The autonomy of the Reserve Bank of India has been more of a fiction than a reality. The RBI was born on the All Fools Day in 1935 & its autonomy, for most of its history, has been a joke.
The issue of RBI’s autonomy had been in news about some months ago when the government used the Section 7 of the RBI Act for the first time in its history. For the uninitiated, Section 7 of the RBI Act gives the Government of India powers to issue directives to the RBI to carry out certain policies in the public interest. This undermines the autonomy of the RBI as the veto power is always with the government. It had been reported that section 7 had been used to issue certain directives to RBI regarding several issues of contentions like a separate regulator for payment systems, a liquidity crunch in NBFCs, transfer of RBI profits to government coffers & RBI’s PCA framework.
In 1956, T.T. Krishnamachari was India’s Finance Minister & who, in the words of T.C.A. Srinivas Raghavan, “thought that he knew everything but also that no one else knew anything.” Then, the governor of RBI was Sir Benegal Rama Rau. He complained thrice to the Prime Minister about TTK’s ‘rudeness’, ‘rude language’ & ‘rude behavior’.
Once Krishnamachari announced the monetary policy in the presence of the RBI governor, which was very different from what the RBI was going to announce.
Who needs section 7 when the finance minister could practically decide the monetary policy? According to B.K. Nehru, “TT. Krishnamachari let fly in no uncertain terms and in the loudest of voices that RBI was a ‘department’ or ‘section’ of the finance ministry.”
Prime Minister Jawaharlal Nehru too sided with the finance minister & wrote to Rama Rau that the RBI was ‘obviously a part of activities of the government and has to be kept in line’. When Rama Rau threatened to resign, Nehru said, “If you wish, you can send your formal resignation to the Finance Ministry”. Talk about autonomy. The entire thing sounds funnier when I tell you that just a little earlier, Nehru had written to Vaikunth Lal Mehta, the cooperative leader that the RBI had to have its autonomy.
After Rama Rau, Sir H.V.R. Iyengar took the position of the governor of RBI. This is what TCA Srinivas Raghavan writes about the subsequent terms in his book “Dialogue of the Deaf: The Government & the RBI”.
Under him and his successors, the RBI didn’t make any fuss about deficit financing or, indeed, about anything. Even when fourteen banks were nationalized, virtually overnight, by Indira Gandhi in 1969 the RBI merely sighed and accepted that the new department of banking would be the real boss. It has its differences of opinion which were expressed in long and lugubriously polite letters. But in the end, it did what it was told— just as it has always done since the time that Osborne Smith was sacked.
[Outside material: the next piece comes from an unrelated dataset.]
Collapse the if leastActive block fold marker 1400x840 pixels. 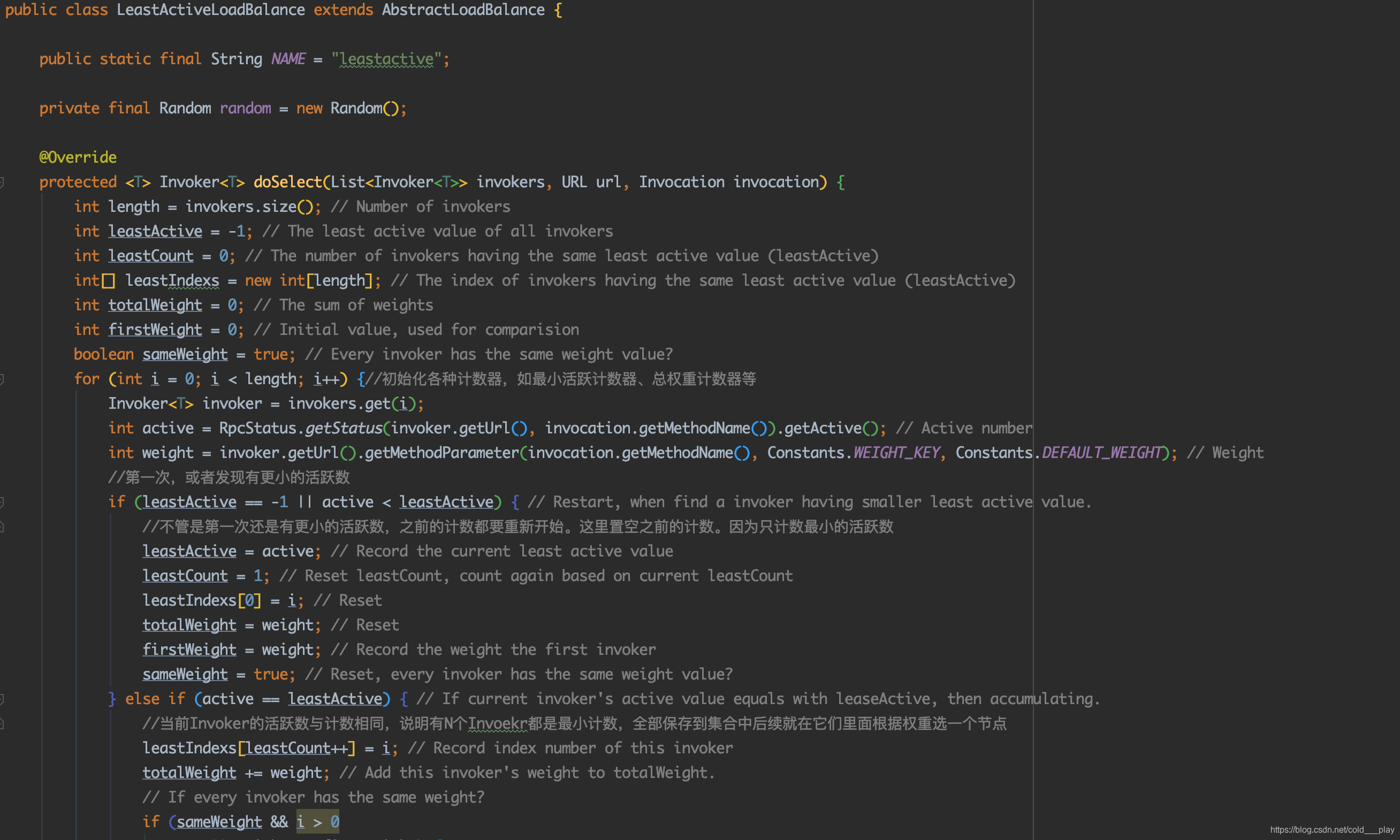coord(2,502)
Sir Osborne Smith was the first Governor of the RBI & he was sacked for his disagreements with the Secretary of State in London. In 1936, he wrote in a letter that he was ‘sick to death’ of the government’s attempt to dominate the RBI. In the second half of the 1950s, RBI was asked to simply print notes to make up for the difference between the government’s revenue and expenditure. This deficit financing would give rise to inflation for which the RBI was responsible but It was left with no choices in this matter. B.K. Nehru would just phone RBI governor and order him to issue a certain amount of ad hoc treasury bills. In years to come, in spite of a dominant finance ministry, the RBI performed exceptionally well.
Unlike the independence of Judiciary, the autonomy of RBI isn’t something written down in our Constitution or the Law. The RBI Act itself gives powers to the government to issue directives to RBI under Section 7. The wide autonomy given to RBI by the Finance Ministry is a recent phenomenon. D. Subbarao started acting independently maybe from 2011. Raghuram Rajan got a fair amount of autonomy. And for Urjit Patel, we were back to square one.
Section 7 wasn’t invoked in RBI’s history because there was no need to do that. Governors implicitly accepted that RBI was created by a law passed by the parliament & they are only as autonomous as the government wants them to be. The Deputy Governor Viral Acharya in a speech warned that:
Governments that do not respect central bank independence will sooner or later incur the wrath of financial markets, ignite the economic fire, and come to rue the day they undermined an important regulatory institution.
Those are some powerful words. It isn’t a surprise that the Government & RBI has disagreements. It is sad that they let the spat go public. The RBI didn’t want to play the part of a “wife in a Hindu joint family” anymore. And it was putting it out in the open that the government cannot infringe its autonomy.